Sunday, March 9, 2014

I Am Not Omniscient

I am just a humble librarian. Even though library users think I know everything about everything, I am not omniscient.

Let me tell you a little about the expertise of librarians. We know about books, journals, non-print media, and all kinds of electronics resources. We know how to find, acquire, catalog, and help readers find every kind of information that people have created and made available to the public. We know how information flows and how to use information to create wisdom. We know more about how to use recorded knowledge than any other profession. We also know about the promotion of reading and other information seeking skills.
Much of our work is done in the back room and for the users seems like magic. Even top faculty members don’t understand the processes that encompass the building and maintaining of the library collection. Collection building requires a combination of budgeting, purchasing, selecting, and working with constituents. At some point collection building needs to be concerned with space, building, and preservation needs. One can not buy and buy without enough room on the shelves. The flip side of acquisitions is de-acquisitions (also called weeding.) Non-librarians don’t seem to understand collection building is a highly skilled task that takes a combination of skills and experience that no business or administrative trained person ever appreciates.

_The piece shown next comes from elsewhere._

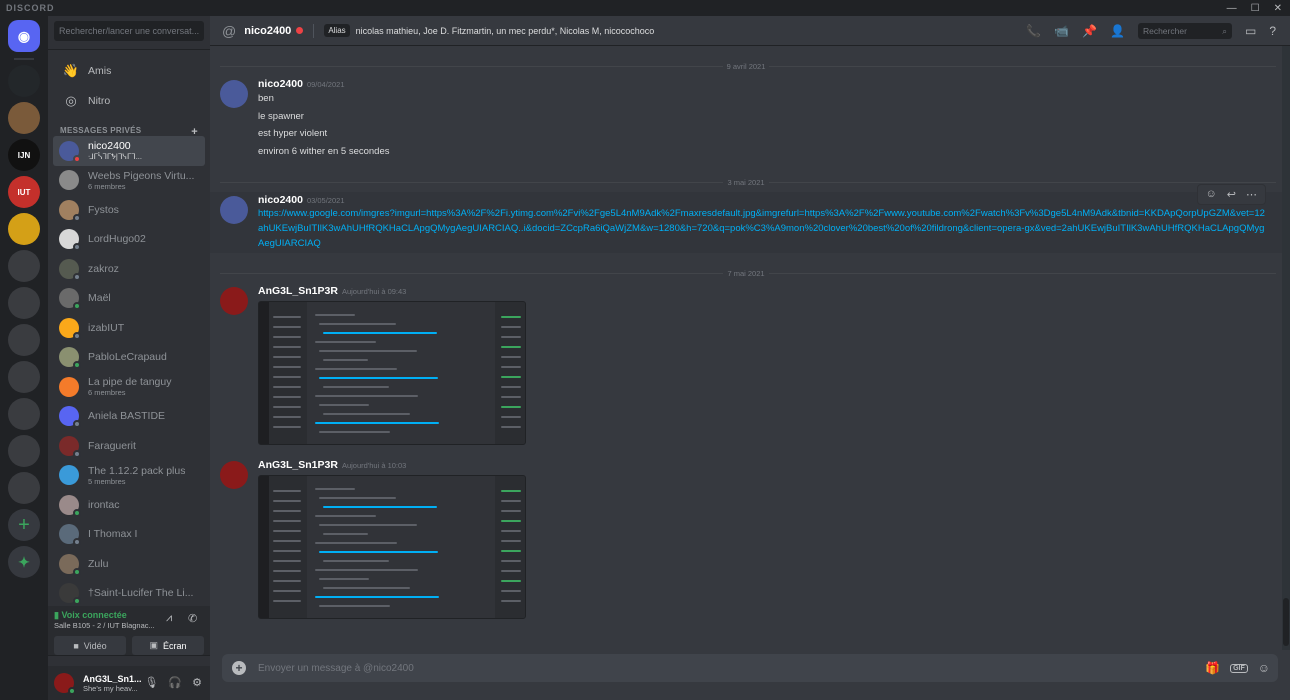  I want to click on dm-item: Fystos, so click(129, 210).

Cataloging is the systematic recording of all the library’s possessions. Catalogers take the messy world of the writers and publishers and systematically record metadata so that readers can find library materials. Librarians assign subject headings, classification numbers, call numbers, and maintain authority records.
Sometimes publishers make this job routine and easy and sometimes the cataloging process could take more than 2 hours per item. Catalogers need subject and language skills beyond what any faculty members is required because the library could own anything in every discipline know in the institution.

Ask a librarianI don’t know the settings used in your web site. I can tell you theory of operation, but not how someone is applying the theory. I don’t know what your teachers told you in class or what was in the mind of the person who published the web site that you just visited. In the past week students have asked questions about systems and programs that we have no knowledge or experience using.

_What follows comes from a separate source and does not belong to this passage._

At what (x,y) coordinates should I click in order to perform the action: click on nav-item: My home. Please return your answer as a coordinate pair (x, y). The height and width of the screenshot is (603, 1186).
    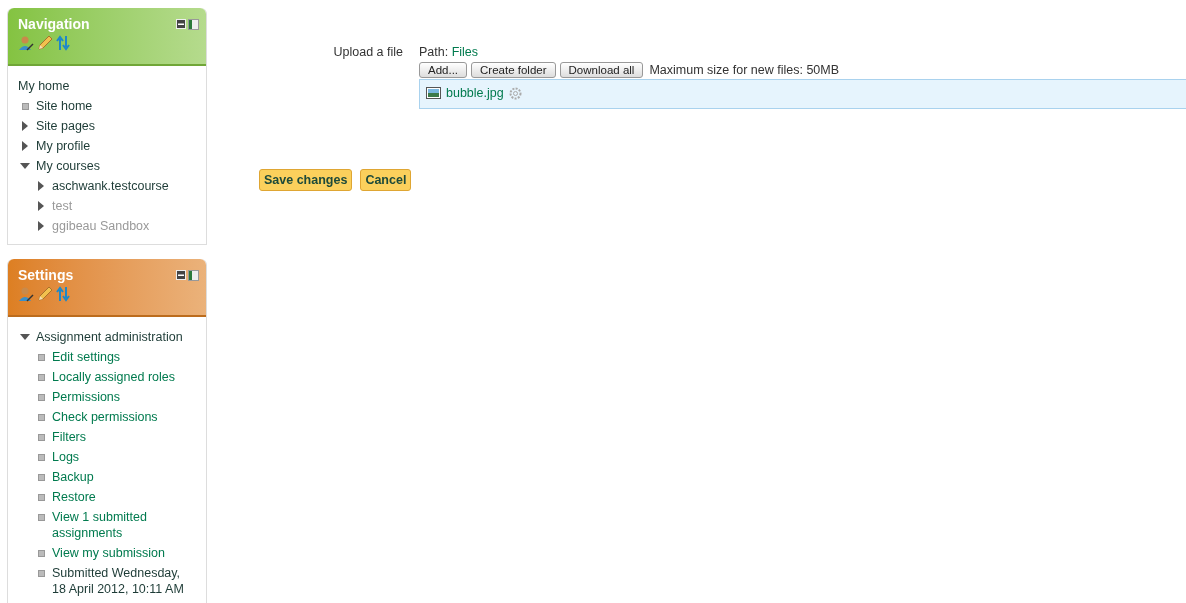
    Looking at the image, I should click on (44, 86).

Let me tell you what I and other librarians are expert in doing. We are experts in library systems. That includes cataloging and catalog use. We can help users interpret the catalog and find library materials. We know about books, periodicals, non-print media and anything else that a library could own and make available to readers. We know about the library’s electronic databases and how to use them. We know how to seek information published in print, online, and in archives. We have superior searching and seeking skills.
We can anticipate needs and work with faculty, students and other stakeholders; we are not omniscient. We can’t read minds and we don’t know what people are thinking until you tell us. We don’t know what settings are on your computer unless you tell us.

We can provide basic help with Microsoft Office products; we are not product specialists or available for private lessons. There are thousands of software products that not only have we never used, but also never even heard of their names. We do know a little about how the IT department has set up the computers and printers but we don’t know what they haven’t told us. We know how to ask for help from our vendors and colleagues, but answers are sometimes hard or slow to get to us.

In short we know everything and nothing at the same time.